Brazil will be without Marta, the 2006 FIFA Player of the Year, because of the striker's professional obligations to her Swedish club team. But unlike some international sides, the Brazilians do have a certain degree of depth, especially up front.

"They're still a great team, because Cristiane and Katia are so good," coach Greg Ryan said. "In the Olympics, Marta and Cristiane were really dominant and Katia was coming off an injury. Now you basically replace Marta with Katia, who is a handful as a different type of player. But I think if they can get all three of those kids on the park together, they're going to be very strong."

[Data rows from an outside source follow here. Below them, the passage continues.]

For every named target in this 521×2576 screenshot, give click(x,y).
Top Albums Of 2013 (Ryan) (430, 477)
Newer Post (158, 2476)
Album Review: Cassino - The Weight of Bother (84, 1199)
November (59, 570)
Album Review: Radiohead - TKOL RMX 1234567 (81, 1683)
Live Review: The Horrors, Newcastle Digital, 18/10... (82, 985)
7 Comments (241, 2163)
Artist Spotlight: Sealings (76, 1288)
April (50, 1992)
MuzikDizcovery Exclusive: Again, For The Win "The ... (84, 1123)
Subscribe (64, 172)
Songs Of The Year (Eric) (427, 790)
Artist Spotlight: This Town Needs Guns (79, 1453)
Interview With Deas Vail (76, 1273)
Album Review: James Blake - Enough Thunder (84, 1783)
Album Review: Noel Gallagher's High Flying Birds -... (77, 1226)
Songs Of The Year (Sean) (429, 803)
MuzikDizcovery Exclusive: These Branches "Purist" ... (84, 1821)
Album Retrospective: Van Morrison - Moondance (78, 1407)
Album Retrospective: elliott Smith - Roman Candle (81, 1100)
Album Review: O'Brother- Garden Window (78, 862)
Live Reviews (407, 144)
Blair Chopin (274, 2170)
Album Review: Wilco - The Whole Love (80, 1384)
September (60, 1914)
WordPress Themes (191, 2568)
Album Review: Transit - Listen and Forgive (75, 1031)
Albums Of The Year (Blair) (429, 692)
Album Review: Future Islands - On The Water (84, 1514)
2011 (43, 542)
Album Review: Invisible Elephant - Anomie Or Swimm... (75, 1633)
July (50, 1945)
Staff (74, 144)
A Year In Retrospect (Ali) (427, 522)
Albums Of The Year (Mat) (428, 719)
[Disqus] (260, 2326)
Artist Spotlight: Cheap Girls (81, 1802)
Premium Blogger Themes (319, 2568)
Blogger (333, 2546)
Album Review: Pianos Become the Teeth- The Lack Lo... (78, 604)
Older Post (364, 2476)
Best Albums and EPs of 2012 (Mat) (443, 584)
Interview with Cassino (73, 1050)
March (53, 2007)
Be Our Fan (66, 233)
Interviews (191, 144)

Last week was supposed to be the game in which China, under its new coaching regime, broke out of the bunker so many teams employ against the United States and pushed the Americans. It didn't happen, and Ryan's team eventually wore down the organized Chinese on the strength of two Wambach goals in the second half. But the Brazilians appear to have neither the requisite training time nor the inclination to sit back and strategically defend, potentially giving the United States a rare and valuable opportunity to have its own weaknesses probed in a game with no long-term consequences.

"They're very skillful, hard to dispossess on the ball," Ryan said. "Two extremely fast and gifted strikers in Katia and Cristiane, Cristiane left-footed and Katia-right footed -- two if the best in the world. So that's going to pose some real problems for us. A great midfield in possession with Daniela, Formiga and Renata Costa, and then a lot of young players. I think they've got a lot from the U-20 side that did well over in Russia [at the U-20 World Championships last fall]. It's going to be interesting. They're under a new coach, and it's still Brazilian soccer but a little bit different from Rene Simoes, who did such a great job with the team in the Olympics."

Half a world away from the site of this year's World Cup and nearly as far away from the site of the last major international tournament, the United States and Brazil will renew what once looked like, and what could still be, a rivalry between the two nations best suited to carry women's soccer through its next evolution.

"I was definitely a young player in the Olympics," Tarpley said. "Everything was new for me, so I embraced the opportunity and took it as a huge learning experience. It definitely helped me as a person and as a player, being in those situations. Now I feel much more confident and I'm trying to be more of a leader and let my personality emerge."

Three years after the game in the Olympics, it seems everything and nothing at all has changed as a promising Brazilian side squares off against an established American side.